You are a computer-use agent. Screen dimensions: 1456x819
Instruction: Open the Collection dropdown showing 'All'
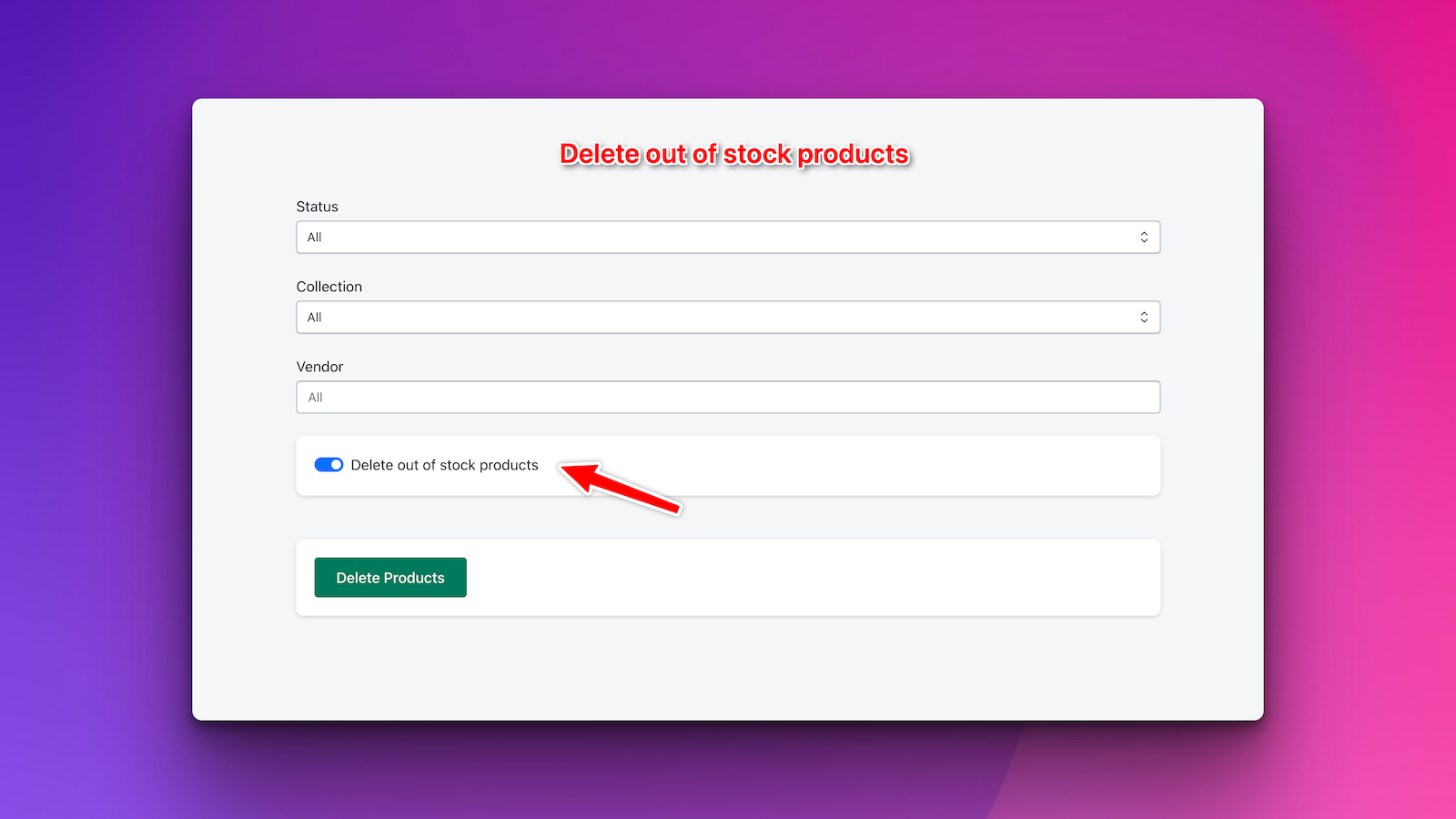click(728, 317)

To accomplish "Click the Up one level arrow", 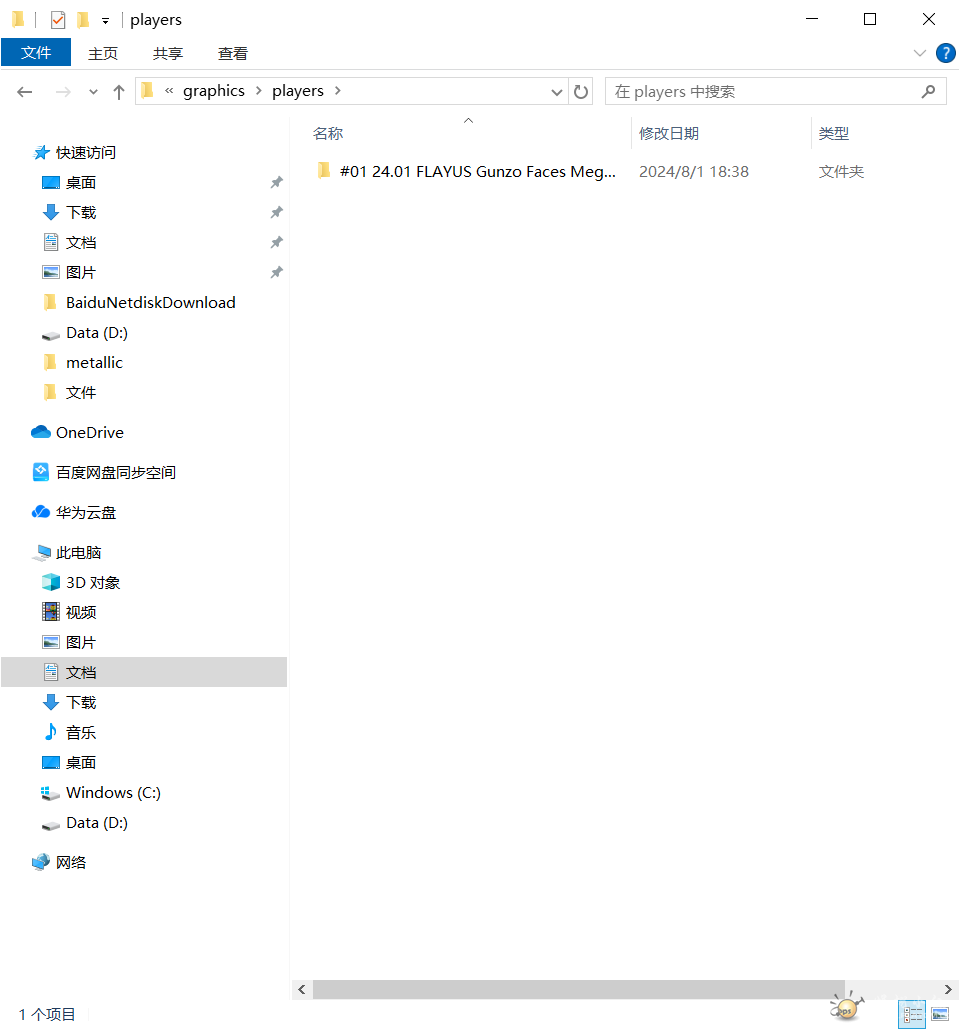I will click(119, 92).
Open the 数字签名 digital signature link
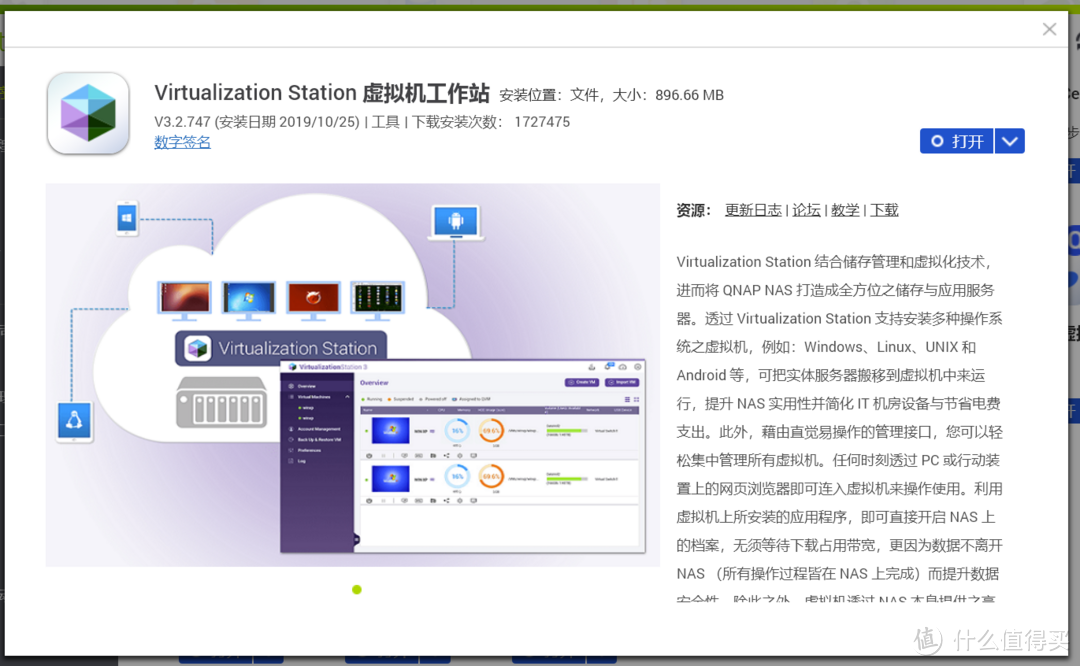The image size is (1080, 666). point(182,142)
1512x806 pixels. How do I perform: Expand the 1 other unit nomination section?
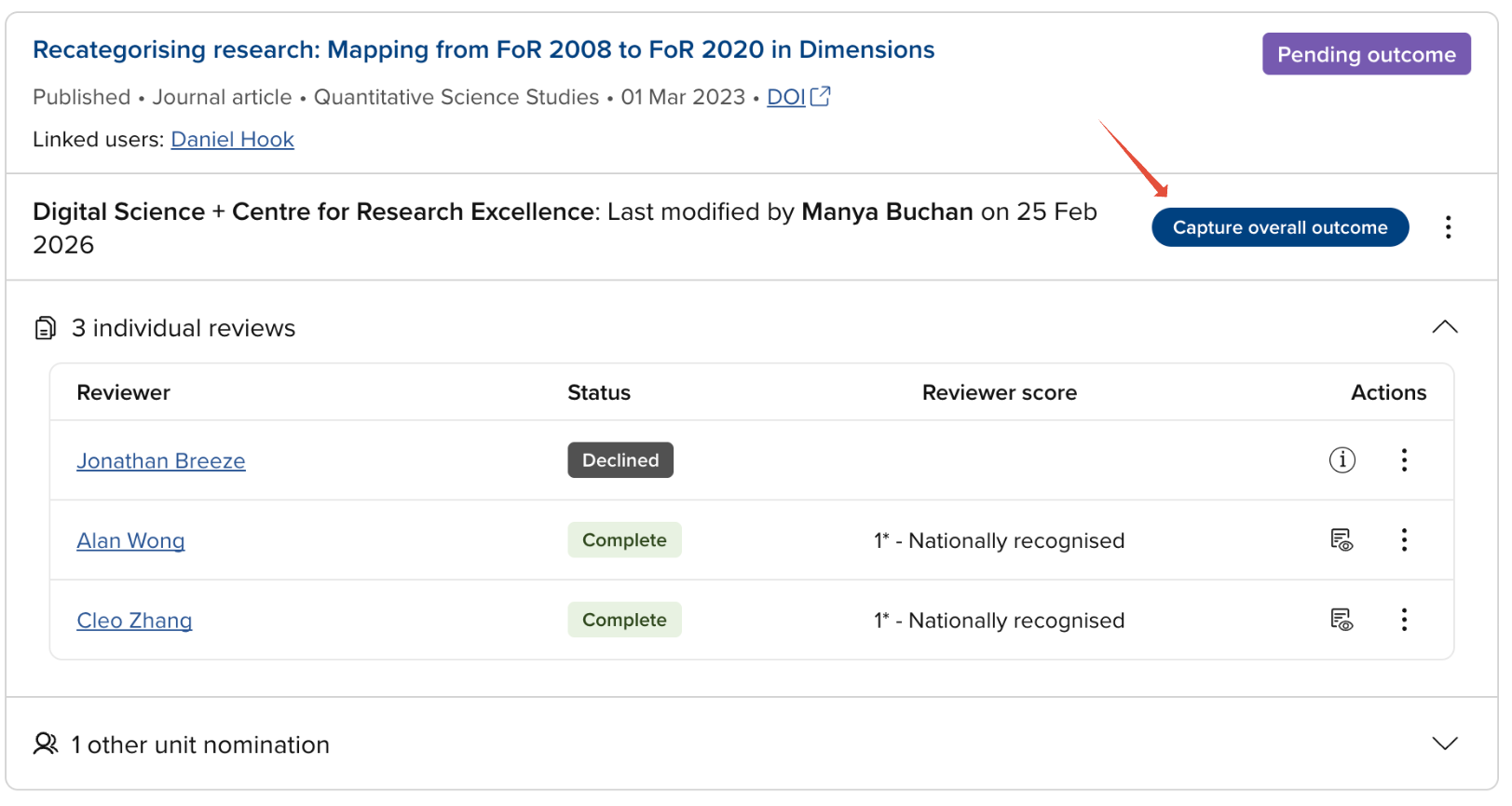[1444, 744]
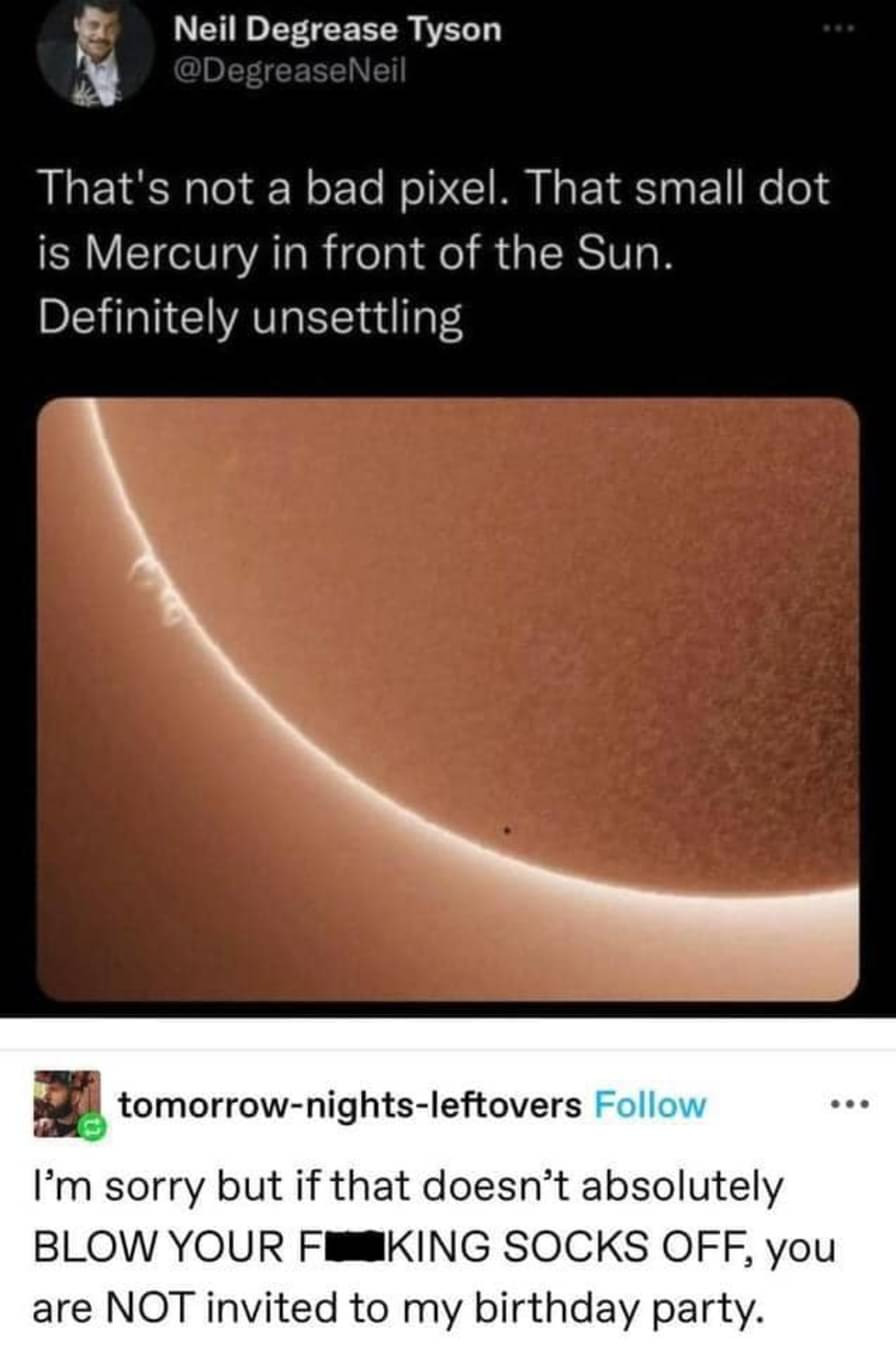The image size is (896, 1350).
Task: Follow tomorrow-nights-leftovers
Action: (650, 1105)
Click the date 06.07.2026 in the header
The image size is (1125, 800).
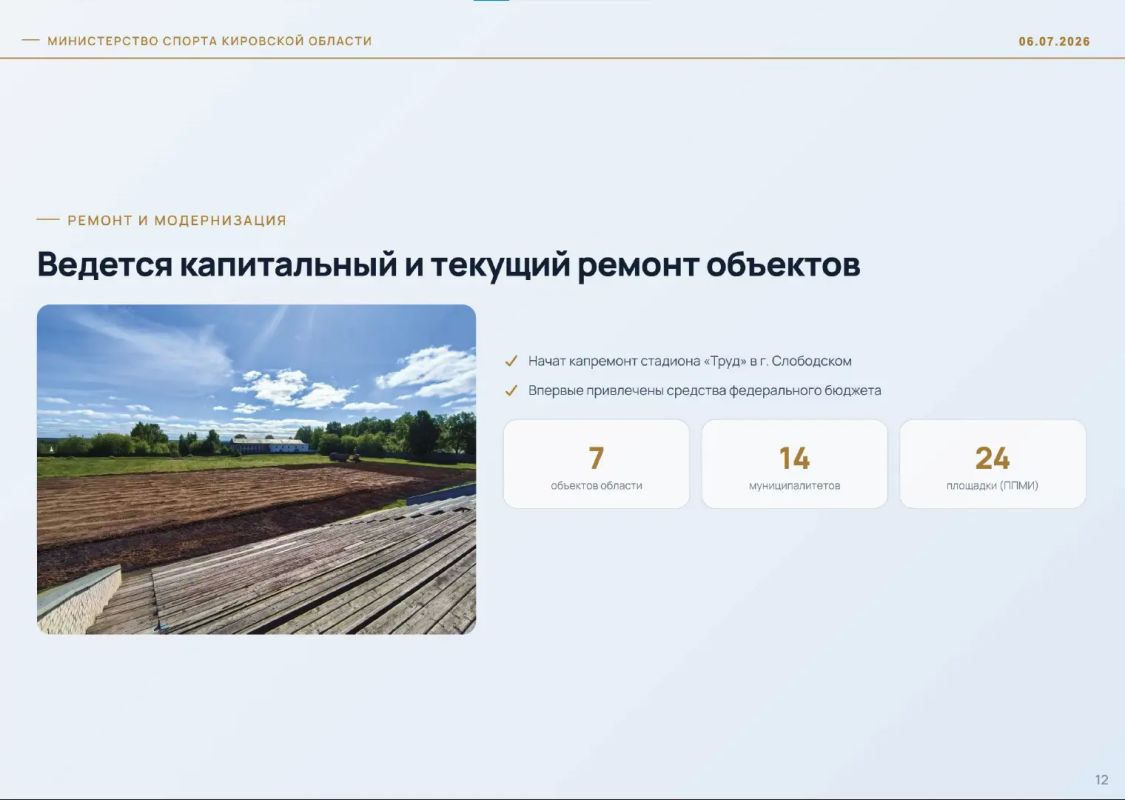[x=1054, y=42]
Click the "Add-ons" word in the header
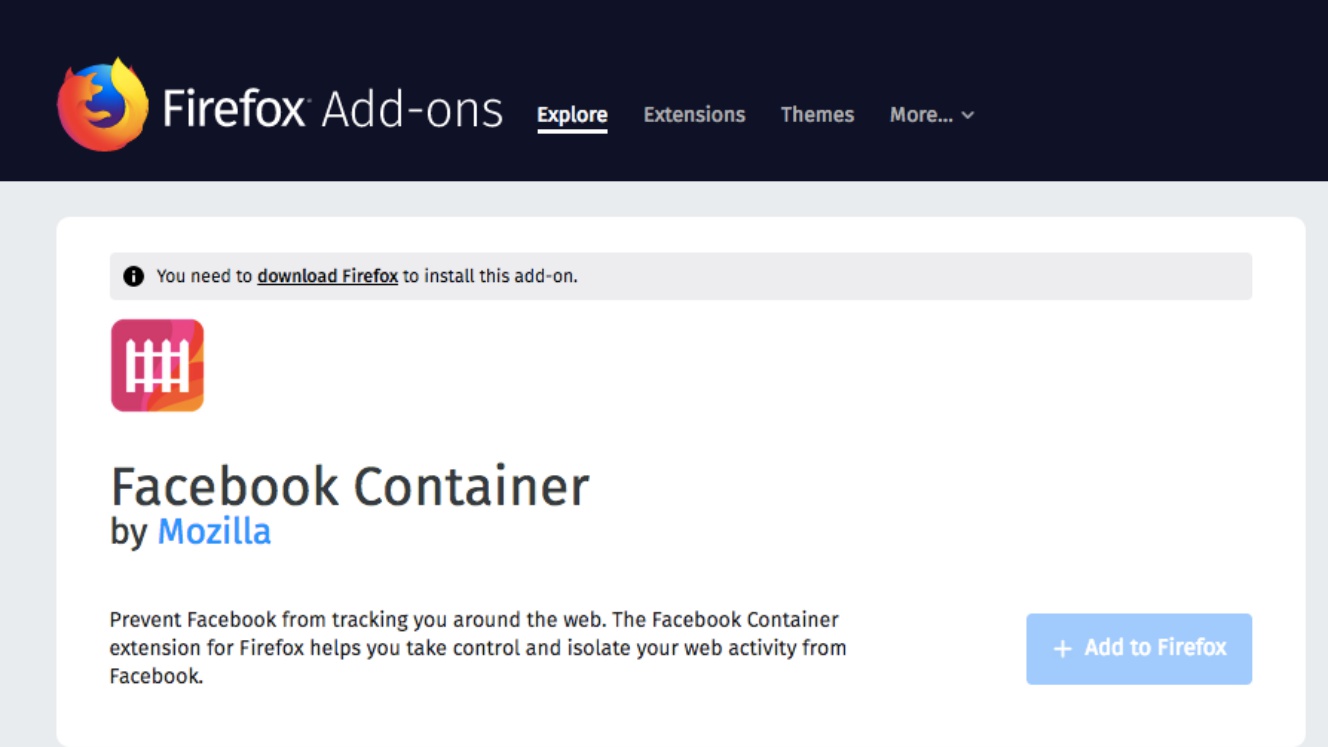This screenshot has width=1328, height=747. (x=412, y=110)
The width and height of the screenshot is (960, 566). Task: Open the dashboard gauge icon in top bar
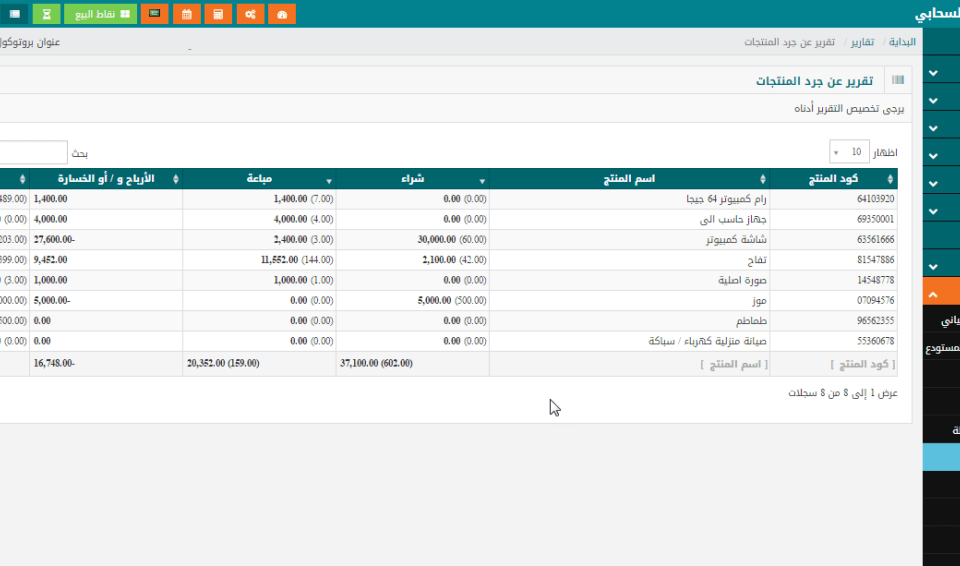pos(283,14)
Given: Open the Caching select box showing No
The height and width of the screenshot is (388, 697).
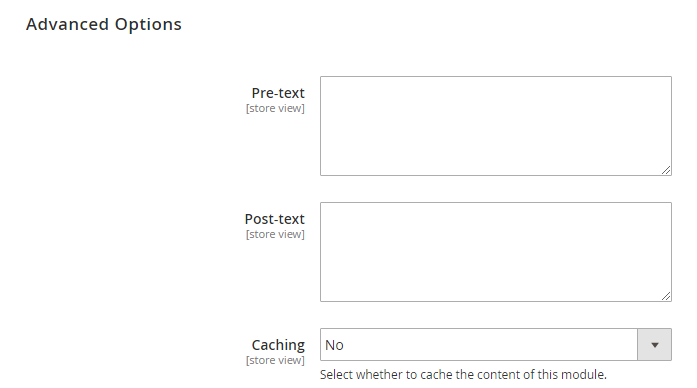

▶ [PROMPT]:
Your copy should hold only the lines from the line with "Given: Open the Caching select box showing No" through the end of the data above, both ends included, transcribed exactly and without pictures.

▶ [PROBLEM SOLUTION]:
Given: Open the Caching select box showing No
The height and width of the screenshot is (388, 697).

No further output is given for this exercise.